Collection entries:
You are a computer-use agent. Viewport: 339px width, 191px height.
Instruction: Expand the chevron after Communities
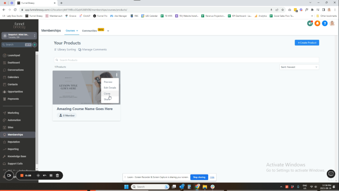pos(108,31)
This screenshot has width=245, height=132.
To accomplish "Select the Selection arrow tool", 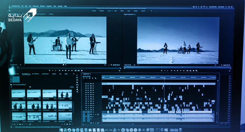I will [x=77, y=76].
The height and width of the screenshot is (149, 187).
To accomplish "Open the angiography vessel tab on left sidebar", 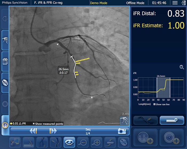I will click(x=5, y=40).
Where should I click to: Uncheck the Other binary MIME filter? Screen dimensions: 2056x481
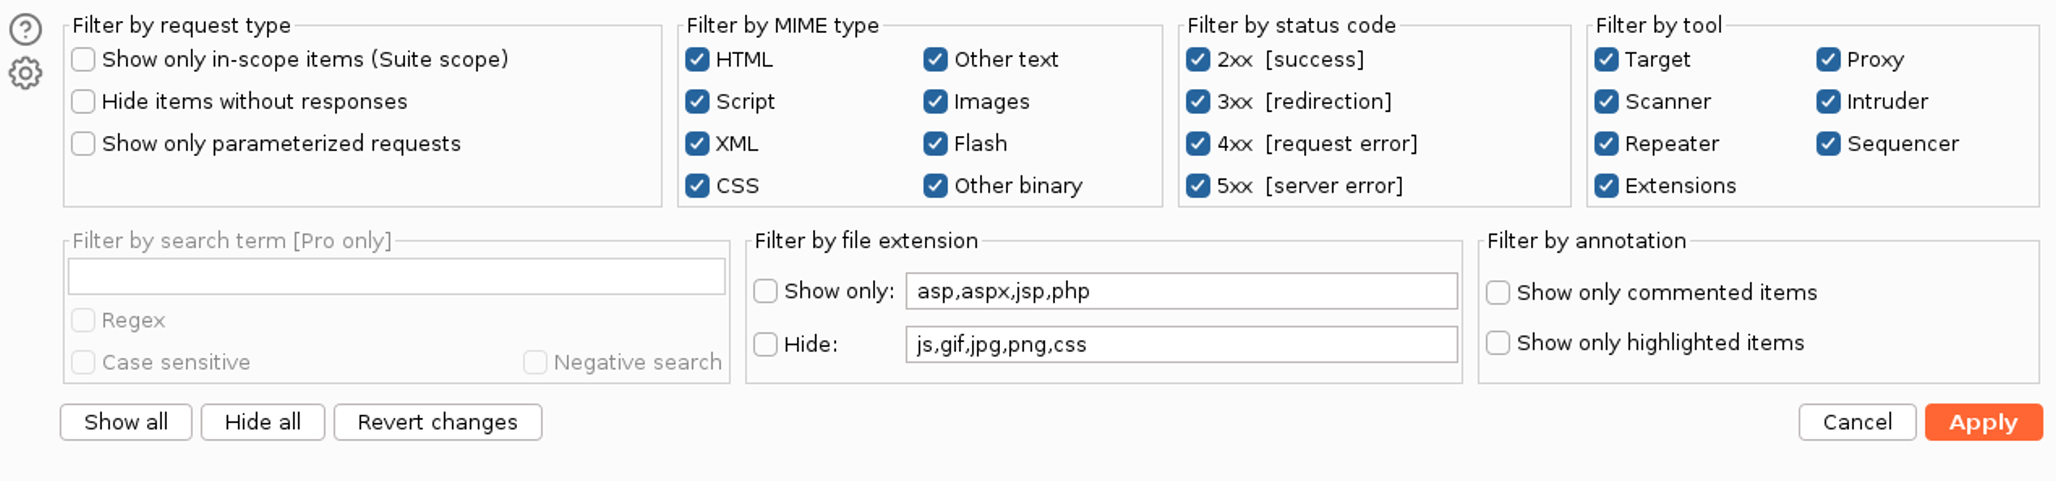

TASK PROMPT: Looking through the entries, count the lines that hold the word "width" and state that count alone.

SOLVED EXERCISE: 3